There were over a thousand Brits stuck in the camp and Coward, as a German speaker and former quartermaster, was put in charge of the Red Cross packages that were assigned to them. This gave him access to the trains that arrived at the camp, where he saw the thousands upon thousands of Jews that were deposited at Auschwitz every day. Via Coward and other workers, the British prisoners of war donated portions of their food rations over to Jews and sent coded messages back to Britain, smuggled with the Red Cross. He even managed to swap clothes with one Jewish inmate for an evening and sneak himself into the Monowitz camp to experience the conditions with his own eyes.
Later, Coward would take Red Cross chocolate rations and use them to bribe SS officers to get the dead bodies of forced laborers from the work details, from which he would take the identity documents and then give them over to Jews: he himself estimated that he saved at least 400 Jews from the gas chambers in this way.
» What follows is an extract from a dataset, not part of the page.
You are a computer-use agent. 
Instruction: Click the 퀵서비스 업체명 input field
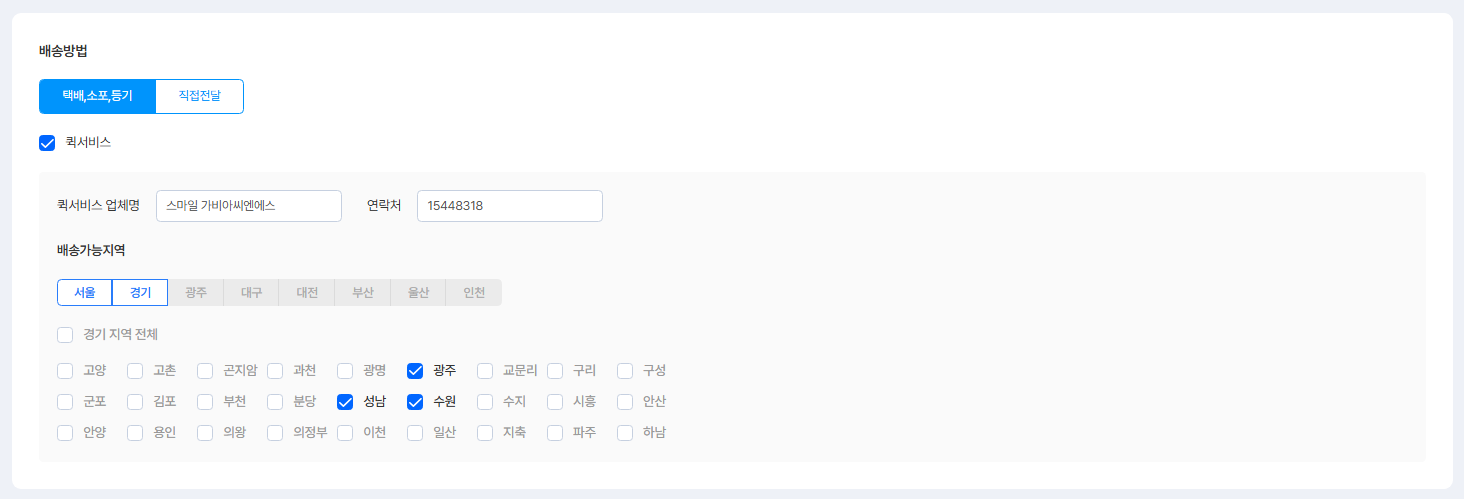click(248, 206)
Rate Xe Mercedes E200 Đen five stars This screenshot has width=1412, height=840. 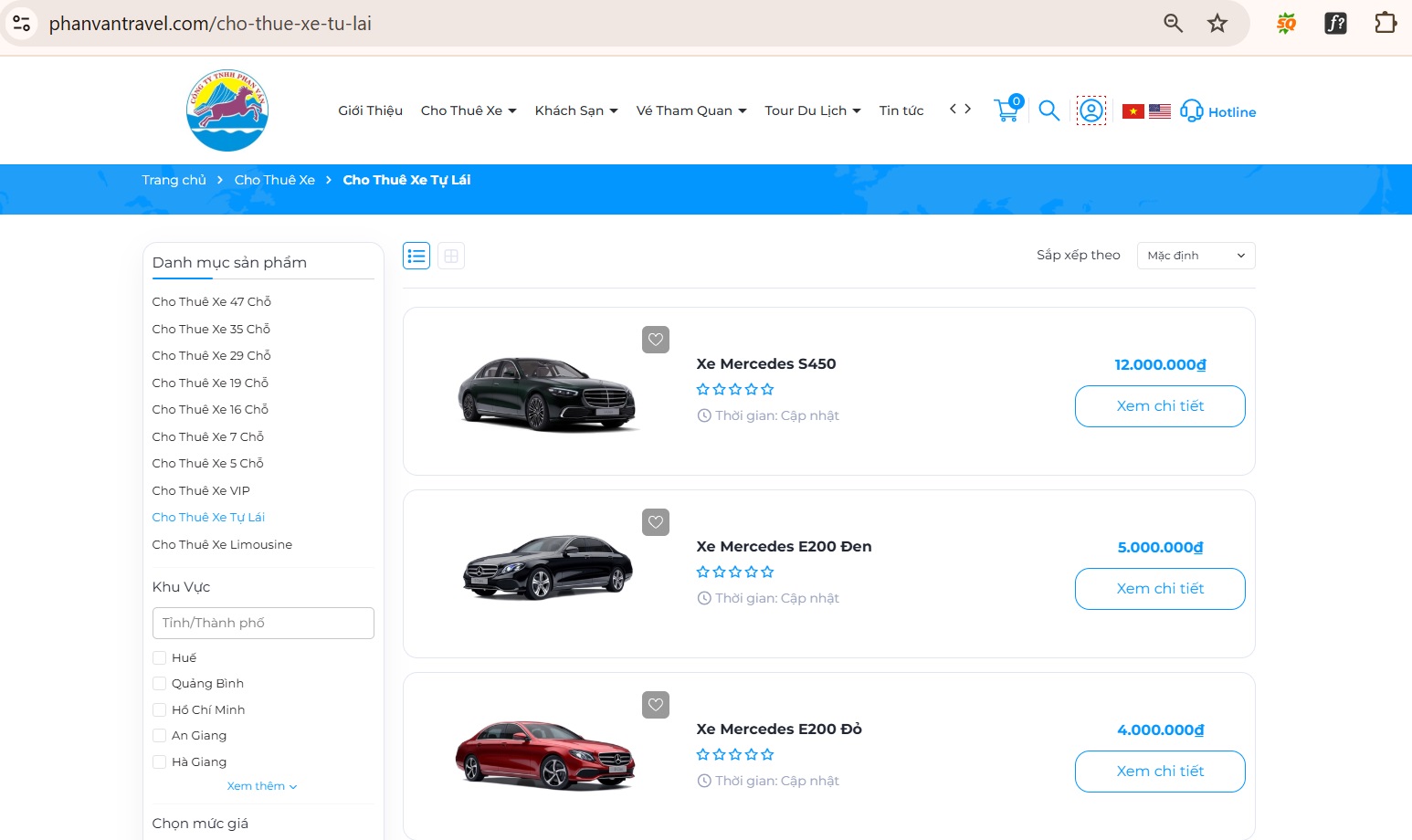[x=768, y=572]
Eventually, the British prisoners of war were taken to a different camp and then marched from Poland to Bavaria, where they were met by the advancing Americans and freed.
The level of bravery involved bordered on madness, but Coward would continue it after the war. Using the experiences that he gained at Auschwitz, he became a star witness for the prosecution at the Nuremberg Trials, providing testimony to the conditions of the camp and even physical details such as the location of the gas chambers. He was awarded the honor of Righteous Among the Nations by the state of Israel in 1963, the highest award is given to gentiles who assisted and saved Jews during the Holocaust.